Plusieurs ONG en présence
Les militantes originaires de la région MENA (Moyen-Orient et Afrique du Nord) participent à la MMF de l’an 2000, parfois soutenues par des ONG internationales.
Sur ce t-shirt, on peut voir le logo du HRITC (Human Rights Information and Training Center), une ONG conçue pour promouvoir les valeurs des droits de l’homme au Yémen et dans le monde arabe. Depuis les années 2000, à travers les conflits qui secouent le pays, les droits des femmes n’ont cessé de reculer au Yémen.

En musique
Le terme Batucada désigne l’ensemble de percussions qui accompagne la musique jouée traditionnellement lors du carnaval au Brésil. Parmi ces instruments, le tambourim (tambourin) , un tout petit tambour à une peau joué avec une baguette, est le plus aigu. La Batucada est utilisée lors de plusieurs rassemblements de la MMF à travers son histoire.

Regroupements de travailleuses
Les travailleuses se regroupent dans des associations et syndicats nationaux et pan-nationaux afin de promouvoir leurs droits. Le matériel promotionnel de la collection révèle leur présence et leur soutien lors de la MMF en 2000.

Pour l’indépendance
Des territoires sans État ou en demande d’indépendance font partie de l’organisation de la MMF : le Québec, la Nouvelle-Calédonie, la Palestine, la Catalogne et la Galice. Aussi, le mouvement tient compte des réalités et des enjeux qui diffèrent entre les pays du Nord et ceux du Sud, bien que l’objectif principal de la lutte reste le même, l’égalité.
Inscriptions en langue Aymara : Warmikunas Puriynin, Tukuy Pachapi. Marcha Mundial de Las Mujeres. Pachan Sarnaqiri Warminaka.
Traduction libre : Marche des femmes, partout dans le monde. Marche mondiale des femmes. Femmes du monde.
Aymara : langue autochtone d’un groupe ethnique précolombien situé surtout en Bolivie, mais aussi au Pérou, en Argentine et au Chili, autour du Lac Titicaca.
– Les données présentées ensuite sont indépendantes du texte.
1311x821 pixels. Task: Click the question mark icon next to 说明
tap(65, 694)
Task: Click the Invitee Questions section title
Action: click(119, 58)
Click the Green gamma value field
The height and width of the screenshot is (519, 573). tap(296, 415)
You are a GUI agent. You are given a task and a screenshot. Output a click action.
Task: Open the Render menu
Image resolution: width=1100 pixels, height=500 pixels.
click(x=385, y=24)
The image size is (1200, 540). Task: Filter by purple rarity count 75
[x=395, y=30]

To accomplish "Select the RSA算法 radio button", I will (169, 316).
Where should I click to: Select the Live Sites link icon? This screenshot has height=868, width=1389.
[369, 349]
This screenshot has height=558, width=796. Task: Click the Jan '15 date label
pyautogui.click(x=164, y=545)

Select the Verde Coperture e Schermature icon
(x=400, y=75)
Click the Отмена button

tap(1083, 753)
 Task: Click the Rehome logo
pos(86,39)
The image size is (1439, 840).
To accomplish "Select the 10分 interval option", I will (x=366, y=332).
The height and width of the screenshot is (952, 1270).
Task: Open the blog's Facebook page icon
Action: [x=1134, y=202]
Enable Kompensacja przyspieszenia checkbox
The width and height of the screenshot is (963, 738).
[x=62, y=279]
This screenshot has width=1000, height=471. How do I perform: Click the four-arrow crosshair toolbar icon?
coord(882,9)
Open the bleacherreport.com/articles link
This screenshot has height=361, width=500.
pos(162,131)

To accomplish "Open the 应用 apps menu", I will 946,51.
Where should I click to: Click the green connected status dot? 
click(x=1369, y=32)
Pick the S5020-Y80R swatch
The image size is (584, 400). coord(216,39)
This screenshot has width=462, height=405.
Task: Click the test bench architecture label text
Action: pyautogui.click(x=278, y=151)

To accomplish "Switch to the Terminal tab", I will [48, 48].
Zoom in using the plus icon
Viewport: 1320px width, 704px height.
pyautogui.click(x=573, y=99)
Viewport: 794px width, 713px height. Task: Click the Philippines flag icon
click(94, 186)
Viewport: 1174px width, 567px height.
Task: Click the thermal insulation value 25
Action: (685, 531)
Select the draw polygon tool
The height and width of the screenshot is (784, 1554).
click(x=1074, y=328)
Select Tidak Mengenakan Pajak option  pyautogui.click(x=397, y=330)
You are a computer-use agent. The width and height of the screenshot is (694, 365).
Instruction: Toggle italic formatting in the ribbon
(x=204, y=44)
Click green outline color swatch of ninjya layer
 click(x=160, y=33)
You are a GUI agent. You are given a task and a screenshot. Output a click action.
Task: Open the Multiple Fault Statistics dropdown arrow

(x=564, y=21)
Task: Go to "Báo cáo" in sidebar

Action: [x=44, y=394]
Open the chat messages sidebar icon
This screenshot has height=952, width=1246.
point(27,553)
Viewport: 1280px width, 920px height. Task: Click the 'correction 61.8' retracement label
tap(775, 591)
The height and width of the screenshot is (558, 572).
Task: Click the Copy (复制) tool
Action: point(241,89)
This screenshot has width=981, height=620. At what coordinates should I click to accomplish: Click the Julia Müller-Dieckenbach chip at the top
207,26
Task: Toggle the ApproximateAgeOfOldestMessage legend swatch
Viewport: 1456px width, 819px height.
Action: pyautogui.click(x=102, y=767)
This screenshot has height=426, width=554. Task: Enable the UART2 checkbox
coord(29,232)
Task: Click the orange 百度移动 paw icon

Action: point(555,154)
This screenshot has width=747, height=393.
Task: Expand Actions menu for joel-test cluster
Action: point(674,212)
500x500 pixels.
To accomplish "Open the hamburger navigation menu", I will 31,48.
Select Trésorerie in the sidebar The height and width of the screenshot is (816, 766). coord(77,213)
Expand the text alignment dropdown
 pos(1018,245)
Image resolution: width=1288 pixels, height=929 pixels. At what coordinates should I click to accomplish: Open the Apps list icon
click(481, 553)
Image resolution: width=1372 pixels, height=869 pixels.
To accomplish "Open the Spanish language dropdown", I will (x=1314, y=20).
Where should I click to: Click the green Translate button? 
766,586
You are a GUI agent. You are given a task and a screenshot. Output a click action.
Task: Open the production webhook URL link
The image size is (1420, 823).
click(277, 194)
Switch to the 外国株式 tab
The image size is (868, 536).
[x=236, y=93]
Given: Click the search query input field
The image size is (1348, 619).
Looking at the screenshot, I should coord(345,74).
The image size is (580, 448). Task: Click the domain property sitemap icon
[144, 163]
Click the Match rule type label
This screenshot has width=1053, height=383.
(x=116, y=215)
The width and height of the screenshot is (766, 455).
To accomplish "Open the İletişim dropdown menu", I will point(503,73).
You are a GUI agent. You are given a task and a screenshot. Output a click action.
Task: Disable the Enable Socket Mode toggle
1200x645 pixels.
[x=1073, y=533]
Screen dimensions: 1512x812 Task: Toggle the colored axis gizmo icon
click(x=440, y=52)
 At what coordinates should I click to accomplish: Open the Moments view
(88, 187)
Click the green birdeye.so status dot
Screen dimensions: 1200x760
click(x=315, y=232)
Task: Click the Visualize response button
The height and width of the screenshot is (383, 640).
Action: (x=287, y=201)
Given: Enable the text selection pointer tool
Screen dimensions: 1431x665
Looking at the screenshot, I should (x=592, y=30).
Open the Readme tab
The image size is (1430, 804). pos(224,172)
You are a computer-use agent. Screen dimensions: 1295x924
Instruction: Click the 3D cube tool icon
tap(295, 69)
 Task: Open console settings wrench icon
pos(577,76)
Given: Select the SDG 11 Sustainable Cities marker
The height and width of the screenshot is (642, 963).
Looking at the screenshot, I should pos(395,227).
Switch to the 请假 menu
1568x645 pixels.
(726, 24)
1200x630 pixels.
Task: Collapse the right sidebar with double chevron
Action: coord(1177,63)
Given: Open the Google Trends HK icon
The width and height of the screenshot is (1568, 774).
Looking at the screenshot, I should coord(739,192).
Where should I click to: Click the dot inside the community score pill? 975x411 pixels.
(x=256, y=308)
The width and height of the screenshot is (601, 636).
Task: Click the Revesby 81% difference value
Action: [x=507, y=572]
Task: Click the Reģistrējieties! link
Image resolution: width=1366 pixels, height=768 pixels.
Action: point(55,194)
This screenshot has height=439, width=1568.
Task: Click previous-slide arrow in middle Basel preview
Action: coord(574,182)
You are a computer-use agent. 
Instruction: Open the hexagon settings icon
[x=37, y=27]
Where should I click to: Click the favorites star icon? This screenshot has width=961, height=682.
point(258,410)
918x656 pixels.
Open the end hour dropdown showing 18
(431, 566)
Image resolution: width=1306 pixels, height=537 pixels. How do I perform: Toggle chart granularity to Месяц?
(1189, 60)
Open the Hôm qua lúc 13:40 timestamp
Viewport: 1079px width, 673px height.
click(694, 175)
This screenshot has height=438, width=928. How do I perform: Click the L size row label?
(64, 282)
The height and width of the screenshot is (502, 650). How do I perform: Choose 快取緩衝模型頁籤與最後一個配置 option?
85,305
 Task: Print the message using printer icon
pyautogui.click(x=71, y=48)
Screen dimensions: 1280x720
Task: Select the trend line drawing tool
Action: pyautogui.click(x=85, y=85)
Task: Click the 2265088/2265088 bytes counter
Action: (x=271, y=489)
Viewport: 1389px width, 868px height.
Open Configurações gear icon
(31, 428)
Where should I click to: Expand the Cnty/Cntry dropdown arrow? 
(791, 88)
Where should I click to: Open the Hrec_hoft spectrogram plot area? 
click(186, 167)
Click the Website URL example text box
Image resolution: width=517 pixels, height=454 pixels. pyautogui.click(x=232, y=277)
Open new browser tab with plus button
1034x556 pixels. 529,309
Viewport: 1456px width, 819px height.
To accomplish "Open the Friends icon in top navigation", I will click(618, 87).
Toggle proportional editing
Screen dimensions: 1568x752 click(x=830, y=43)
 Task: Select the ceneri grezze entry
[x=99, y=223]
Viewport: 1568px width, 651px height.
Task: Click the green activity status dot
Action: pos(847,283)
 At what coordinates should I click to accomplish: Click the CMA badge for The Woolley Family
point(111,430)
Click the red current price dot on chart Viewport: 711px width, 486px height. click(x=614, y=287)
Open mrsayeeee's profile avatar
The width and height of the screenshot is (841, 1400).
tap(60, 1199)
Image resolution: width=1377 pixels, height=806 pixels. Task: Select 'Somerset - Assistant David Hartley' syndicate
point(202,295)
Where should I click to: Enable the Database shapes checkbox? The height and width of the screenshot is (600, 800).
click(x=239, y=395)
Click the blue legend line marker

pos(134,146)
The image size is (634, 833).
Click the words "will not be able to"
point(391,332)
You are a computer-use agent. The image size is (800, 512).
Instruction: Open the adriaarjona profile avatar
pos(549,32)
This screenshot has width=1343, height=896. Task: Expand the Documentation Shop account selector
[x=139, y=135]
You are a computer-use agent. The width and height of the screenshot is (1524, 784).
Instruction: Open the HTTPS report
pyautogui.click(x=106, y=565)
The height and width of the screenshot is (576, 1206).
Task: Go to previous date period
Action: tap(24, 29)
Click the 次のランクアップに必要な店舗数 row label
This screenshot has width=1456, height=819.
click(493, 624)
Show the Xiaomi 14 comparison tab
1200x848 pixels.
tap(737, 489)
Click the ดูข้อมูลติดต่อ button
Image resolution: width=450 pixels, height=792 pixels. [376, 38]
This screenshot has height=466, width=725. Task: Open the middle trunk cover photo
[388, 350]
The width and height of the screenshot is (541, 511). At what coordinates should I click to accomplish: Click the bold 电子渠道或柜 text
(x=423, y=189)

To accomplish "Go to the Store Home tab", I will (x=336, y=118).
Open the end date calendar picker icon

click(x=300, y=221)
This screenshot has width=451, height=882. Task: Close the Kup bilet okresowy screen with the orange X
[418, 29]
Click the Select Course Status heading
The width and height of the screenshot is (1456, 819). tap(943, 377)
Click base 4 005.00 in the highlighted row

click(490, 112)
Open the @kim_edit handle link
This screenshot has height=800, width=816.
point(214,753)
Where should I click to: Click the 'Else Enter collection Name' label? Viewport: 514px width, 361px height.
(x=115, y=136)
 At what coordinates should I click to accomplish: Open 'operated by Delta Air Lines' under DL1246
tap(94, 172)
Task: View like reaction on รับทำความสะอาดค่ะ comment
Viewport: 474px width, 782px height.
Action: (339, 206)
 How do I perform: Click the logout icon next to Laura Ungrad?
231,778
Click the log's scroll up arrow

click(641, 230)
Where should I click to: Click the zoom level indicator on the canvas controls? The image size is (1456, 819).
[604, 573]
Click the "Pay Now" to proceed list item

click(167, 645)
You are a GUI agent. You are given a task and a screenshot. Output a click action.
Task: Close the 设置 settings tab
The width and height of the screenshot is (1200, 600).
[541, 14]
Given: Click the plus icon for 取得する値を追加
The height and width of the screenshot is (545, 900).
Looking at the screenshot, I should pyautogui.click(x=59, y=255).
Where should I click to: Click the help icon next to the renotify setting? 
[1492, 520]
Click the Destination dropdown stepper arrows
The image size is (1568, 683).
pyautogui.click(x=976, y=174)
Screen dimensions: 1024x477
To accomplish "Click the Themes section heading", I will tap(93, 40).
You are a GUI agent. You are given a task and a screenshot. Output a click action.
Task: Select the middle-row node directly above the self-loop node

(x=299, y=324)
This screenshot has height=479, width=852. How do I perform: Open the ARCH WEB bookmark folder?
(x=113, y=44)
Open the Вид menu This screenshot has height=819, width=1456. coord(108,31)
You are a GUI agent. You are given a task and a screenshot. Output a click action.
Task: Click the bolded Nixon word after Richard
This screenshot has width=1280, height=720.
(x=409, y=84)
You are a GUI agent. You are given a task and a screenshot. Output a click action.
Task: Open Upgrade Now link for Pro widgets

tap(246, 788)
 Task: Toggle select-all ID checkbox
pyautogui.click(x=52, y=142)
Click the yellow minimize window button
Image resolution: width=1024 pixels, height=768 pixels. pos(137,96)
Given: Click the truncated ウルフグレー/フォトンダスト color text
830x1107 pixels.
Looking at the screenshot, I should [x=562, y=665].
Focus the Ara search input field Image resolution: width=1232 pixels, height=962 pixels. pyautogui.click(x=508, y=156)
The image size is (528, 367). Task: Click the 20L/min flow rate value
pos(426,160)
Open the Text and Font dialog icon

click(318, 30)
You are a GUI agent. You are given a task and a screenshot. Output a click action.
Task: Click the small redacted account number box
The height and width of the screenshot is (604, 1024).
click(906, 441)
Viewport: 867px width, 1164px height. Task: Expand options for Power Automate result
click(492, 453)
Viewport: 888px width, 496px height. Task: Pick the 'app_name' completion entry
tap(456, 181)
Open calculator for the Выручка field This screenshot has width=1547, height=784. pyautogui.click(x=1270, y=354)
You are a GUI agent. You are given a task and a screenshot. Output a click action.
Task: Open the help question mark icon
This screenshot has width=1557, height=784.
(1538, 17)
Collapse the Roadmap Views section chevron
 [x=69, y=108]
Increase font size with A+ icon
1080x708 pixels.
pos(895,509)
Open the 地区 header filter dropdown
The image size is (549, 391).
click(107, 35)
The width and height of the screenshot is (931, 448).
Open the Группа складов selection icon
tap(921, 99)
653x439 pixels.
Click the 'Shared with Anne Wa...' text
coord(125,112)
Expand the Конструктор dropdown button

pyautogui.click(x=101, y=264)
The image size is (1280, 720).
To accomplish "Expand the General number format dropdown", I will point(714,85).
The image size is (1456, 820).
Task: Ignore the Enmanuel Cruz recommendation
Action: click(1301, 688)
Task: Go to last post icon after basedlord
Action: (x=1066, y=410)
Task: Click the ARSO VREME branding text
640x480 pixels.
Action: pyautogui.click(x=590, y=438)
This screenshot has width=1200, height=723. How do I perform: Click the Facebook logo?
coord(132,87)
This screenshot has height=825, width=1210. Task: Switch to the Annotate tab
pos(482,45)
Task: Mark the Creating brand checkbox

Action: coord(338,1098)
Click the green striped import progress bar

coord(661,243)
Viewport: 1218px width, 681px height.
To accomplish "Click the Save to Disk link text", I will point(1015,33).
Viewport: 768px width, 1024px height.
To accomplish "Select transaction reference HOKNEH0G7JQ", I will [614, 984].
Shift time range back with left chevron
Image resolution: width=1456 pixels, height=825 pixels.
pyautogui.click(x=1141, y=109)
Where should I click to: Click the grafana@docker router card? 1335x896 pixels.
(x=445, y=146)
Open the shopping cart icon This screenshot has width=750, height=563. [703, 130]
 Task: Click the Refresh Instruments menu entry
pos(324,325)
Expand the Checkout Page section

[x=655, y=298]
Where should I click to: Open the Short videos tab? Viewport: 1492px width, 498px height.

Contre les violences faites au femmes
Les femmes chypriotes luttent pour l’adoption de plans d’action afin de remédier à la violence faites aux femmes et aux enfants, à la traite des êtres humains, à la pauvreté et à l’exclusion sociale.

La souveraineté alimentaire
Le Mali a été l’un des premiers pays de la planète à avoir fait de la souveraineté alimentaire un objectif prioritaire avec sa loi d’Orientation Agricole. Toutefois, la Marche mondiale des femmes n’a pas attendu le Forum de Nyéléni (Mali, 2007) pour inclure la souveraineté alimentaire dans sa plateforme de revendications.

La Charte mondiale des femmes pour l’humanité
Cinq ans après le premier succès de l´action internationale de 2000, une autre série de mobilisations est organisée à l’occasion de la Marche mondiale des femmes de 2005.
Le relais mondial de la Charte mondiale des femmes pour l´humanité, qui voyage à travers 53 pays et territoires des cinq continents, est parti de Sao Paulo au Brésil et s´est terminé à Ouagadougou, au Burkina Faso, le 17 octobre 2005.